[EXERCISE MATERIAL Boundary: Start]

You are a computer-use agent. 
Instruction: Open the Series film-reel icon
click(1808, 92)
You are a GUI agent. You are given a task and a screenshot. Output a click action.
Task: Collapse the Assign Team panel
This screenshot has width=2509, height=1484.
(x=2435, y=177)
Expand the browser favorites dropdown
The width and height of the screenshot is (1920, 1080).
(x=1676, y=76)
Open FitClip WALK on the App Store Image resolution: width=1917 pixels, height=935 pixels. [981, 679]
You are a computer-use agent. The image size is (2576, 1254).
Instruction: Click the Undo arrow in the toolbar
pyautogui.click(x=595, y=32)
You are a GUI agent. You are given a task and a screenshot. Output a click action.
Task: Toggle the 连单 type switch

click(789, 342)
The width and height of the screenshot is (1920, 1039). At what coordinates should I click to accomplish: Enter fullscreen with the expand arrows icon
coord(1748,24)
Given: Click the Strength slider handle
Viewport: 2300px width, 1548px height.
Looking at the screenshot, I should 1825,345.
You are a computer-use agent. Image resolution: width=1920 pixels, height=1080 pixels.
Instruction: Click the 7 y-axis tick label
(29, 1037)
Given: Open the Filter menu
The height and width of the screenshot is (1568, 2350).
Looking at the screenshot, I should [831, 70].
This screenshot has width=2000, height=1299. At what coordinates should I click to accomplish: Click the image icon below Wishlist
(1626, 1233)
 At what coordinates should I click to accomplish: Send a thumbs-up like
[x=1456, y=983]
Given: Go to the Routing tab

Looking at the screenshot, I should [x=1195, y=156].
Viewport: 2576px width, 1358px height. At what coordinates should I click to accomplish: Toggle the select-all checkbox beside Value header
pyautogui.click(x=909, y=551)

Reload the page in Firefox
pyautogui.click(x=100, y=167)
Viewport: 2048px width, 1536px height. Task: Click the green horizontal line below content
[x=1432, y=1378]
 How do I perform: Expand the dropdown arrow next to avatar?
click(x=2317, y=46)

[EXERCISE MATERIAL Boundary: End]

▶ _DIRECTIONS FOR THIS TASK_
For this exercise, please retype exactly the lines in the listing from the line with "Given: Open the Filter menu" through its last line, both ends included.

▶ _RESULT_
Given: Open the Filter menu
The height and width of the screenshot is (1568, 2350).
Looking at the screenshot, I should [831, 70].
This screenshot has width=2000, height=1299. At what coordinates should I click to accomplish: Click the image icon below Wishlist
(1626, 1233)
 At what coordinates should I click to accomplish: Send a thumbs-up like
[x=1456, y=983]
Given: Go to the Routing tab

Looking at the screenshot, I should [x=1195, y=156].
Viewport: 2576px width, 1358px height. At what coordinates should I click to accomplish: Toggle the select-all checkbox beside Value header
pyautogui.click(x=909, y=551)

Reload the page in Firefox
pyautogui.click(x=100, y=167)
Viewport: 2048px width, 1536px height. Task: Click the green horizontal line below content
[x=1432, y=1378]
 How do I perform: Expand the dropdown arrow next to avatar?
click(x=2317, y=46)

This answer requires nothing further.